3 December 2025 – Institutional investors understand the systemic role that grids play in enabling a holistic decarbonisation of energy systems. Asia Investor Group on Climate Change (AIGCC) also recently published research showing the vulnerability of Asia’s current electricity network and emphasising the value of improving its sustainability and resilience against physical climate risks.
Being long-term investors with a fiduciary duty to their beneficiaries, institutional investors seek confidence in their investments into green grids over time.
As the leading investor network in Asia with over 80+ investor members that collectively manage $36 trillion in assets under management (AUM), AIGCC is pleased to sign on to the Climate Finance Principles for Grid Investment, facilitated by the Green Grids Initiative and supported by the Utilities for Net Zero Alliance to accelerate the development of grid infrastructure.

Read the Principles
These Principles place considerable emphasis on having in place transparent and robust plans and monitoring systems on which investors can base their assessments. They are applied within the wider context of the project financing and national planning.
The Principles cover:
- Sector climate contribution: Power sector targets must include a sufficiently ambitious net positive contribution to climate targets.

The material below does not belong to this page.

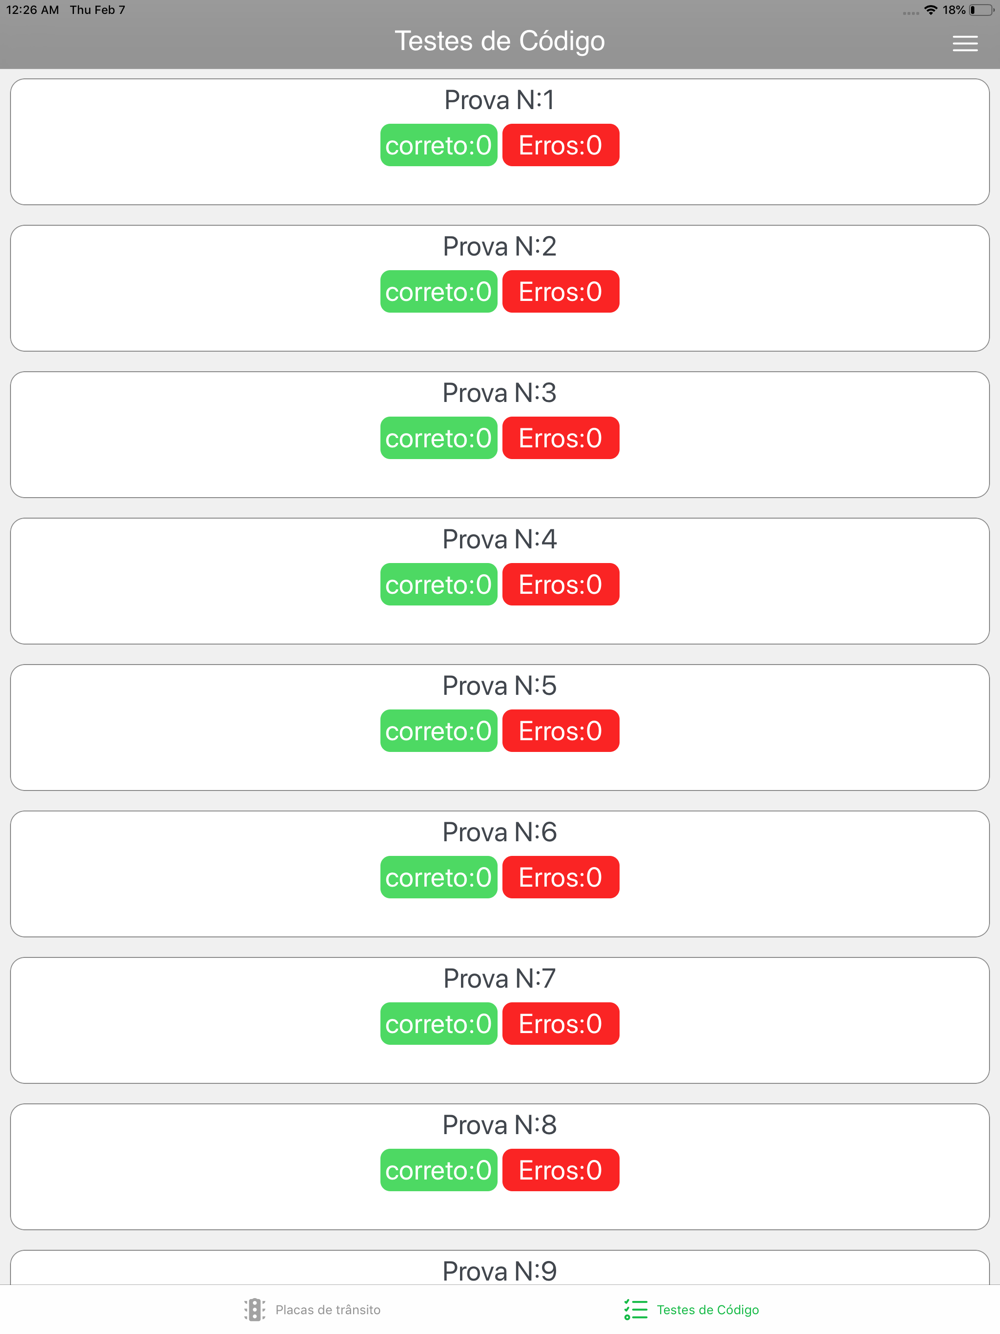Open the partially visible Prova N:9
1000x1334 pixels.
click(x=500, y=1268)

- Planning consistency: Power sector plans must be internally coordinated.
- Sector measurability and attribution: Power sector contribution must be measurable, time-bound, and reported.
- Project climate contribution: Progress of indicators in the project should show a sufficiently ambitious net positive contribution to climate targets.
- Project consistency: Project must be consistent with power sector plans.
- Project measurability and attribution: Project net positive contribution to sector planning targets should be measurable, time-bound and reported.
AIGCC CEO, Rebecca Mikula-Wright, said: “Asia’s grid infrastructure requires unprecedented capital deployment to support the region’s energy transition, meet energy security needs, and ensure grid availability.
“Electricity companies in Asia stand to lose up to $6.3 billion in annual costs from climate hazards if not managed properly. To manage physical risk exposure, investors, as stewards of capital, are motivated to engage companies on their adaptation and governance strategies.
“To complement the investor approach, the Climate Finance Principles for Grid Investment provide investors with the measurable, transparent standards essential for deploying capital confidently, while ensuring grid investments deliver genuine decarbonisation outcomes.
“Commitment to a climate transition requires collaboration among investors, policymakers, and businesses to establish the enabling conditions that attract investment in stable grid infrastructure. AIGCC has started to engage policymakers in Asia on grid expansion to complement and advance sector decarbonisation plans.”